Theotokos — God-Bearer
theh-oh-TOH-kos · Greek · Θεοτόκος
Theotokos means "God-bearer" — the one who gave birth to God. It is a title given to Mary not to exalt her above Christ, but to safeguard the truth about Christ: that the child born of her was not merely human, but the eternal Word made flesh.
The word combines theos (God) and tokos (the one who gives birth). It does not mean that Mary created God or gave God his divine nature. It means that the Person born of her — the one hypostasis of Christ — is God.
The title was formally affirmed at the Council of Ephesus in 431 AD, against Nestorius, who preferred the term Christotokos (Christ-bearer) — suggesting that Mary bore only the human nature of Christ, not the divine Person. The Church rejected this as a division of Christ into two subjects.
Theotokos is ultimately a Christological title, not a Mariological one. To say Mary is the God-bearer is to say that the child in her womb was one Person — the eternal Son — possessing both a divine and a human nature. If Mary bore only a human being to whom God was later joined, then the Incarnation is not real — God did not truly become flesh.

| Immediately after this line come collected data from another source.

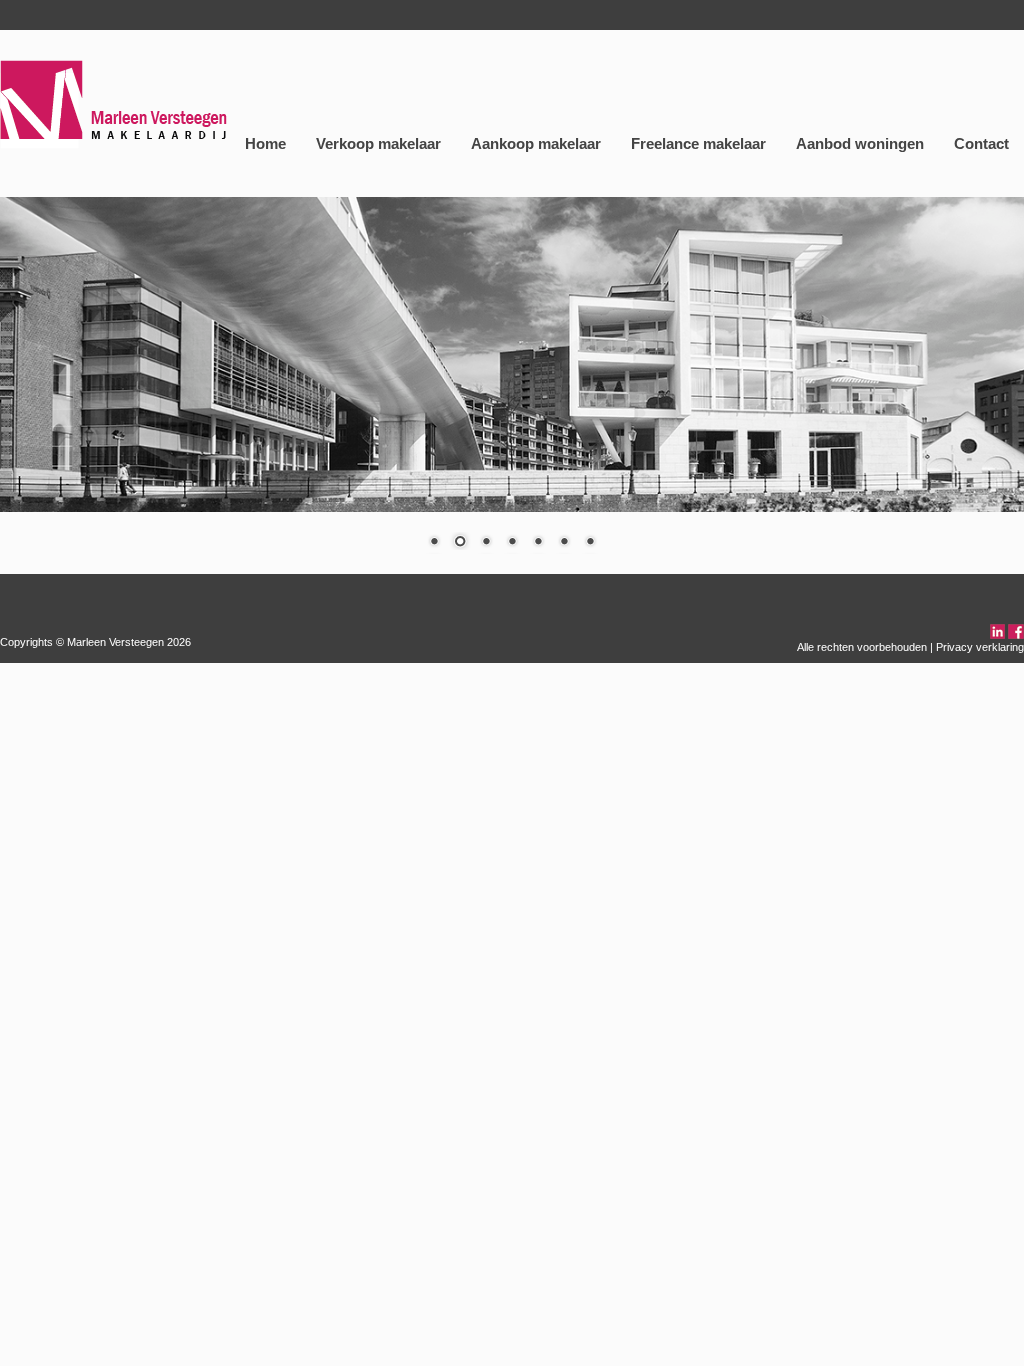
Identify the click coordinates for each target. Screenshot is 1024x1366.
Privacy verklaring (980, 647)
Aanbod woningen (860, 144)
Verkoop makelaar (378, 144)
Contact (981, 144)
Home (265, 144)
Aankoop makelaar (536, 144)
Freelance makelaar (698, 144)
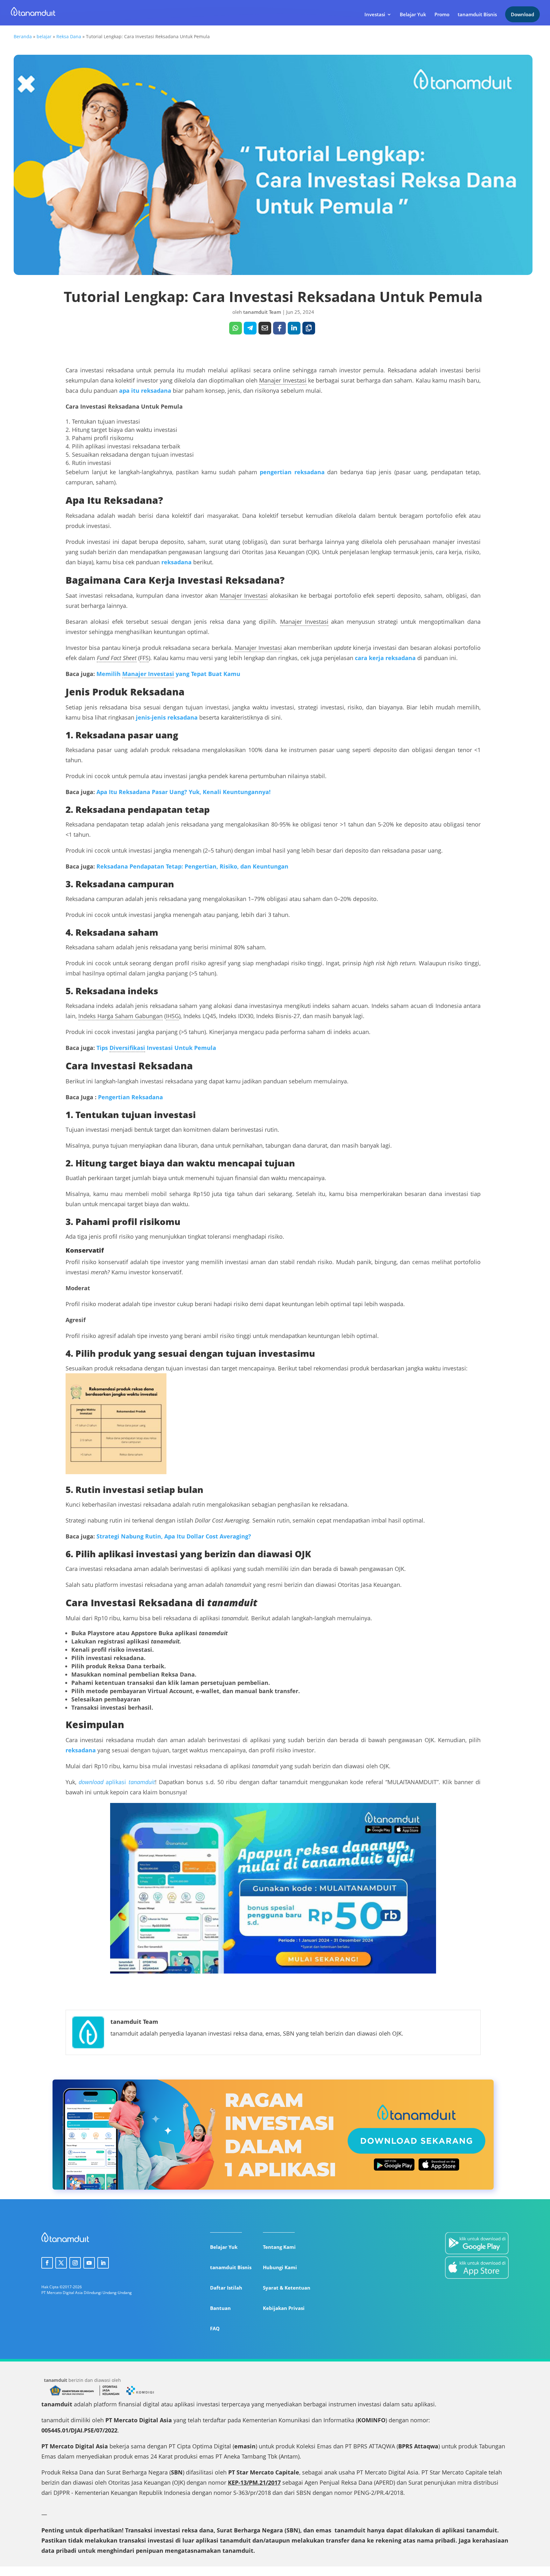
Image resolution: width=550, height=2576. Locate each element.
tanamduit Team (262, 312)
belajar (44, 36)
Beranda (23, 36)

The title therefore stands as a guardian of the Hypostatic Union: one Person, two natures, without division or separation. What happened in Mary's womb was not the creation of a human container for divinity, but the entrance of the eternal Word into human life from within.

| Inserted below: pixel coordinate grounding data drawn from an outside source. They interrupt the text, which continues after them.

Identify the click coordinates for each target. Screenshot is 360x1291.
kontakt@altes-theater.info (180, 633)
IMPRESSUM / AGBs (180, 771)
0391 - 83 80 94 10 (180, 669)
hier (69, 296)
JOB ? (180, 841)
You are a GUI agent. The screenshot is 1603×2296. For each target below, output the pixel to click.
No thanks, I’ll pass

The Word became flesh and dwelt among us. — John 1:14
The mystical tradition sees in Mary and the title Theotokos a paradigm for the spiritual life: the soul that becomes fully receptive to God's Word can itself become, in a spiritual sense, a bearer of God. What happened uniquely in Mary — the Word taking flesh — is what theosis accomplishes in every soul that opens itself to grace.
This is why Mary holds such a central place in contemplative theology: she is the icon of receptivity, the human person who said yes to the divine descent and thereby became the means by which God entered the world.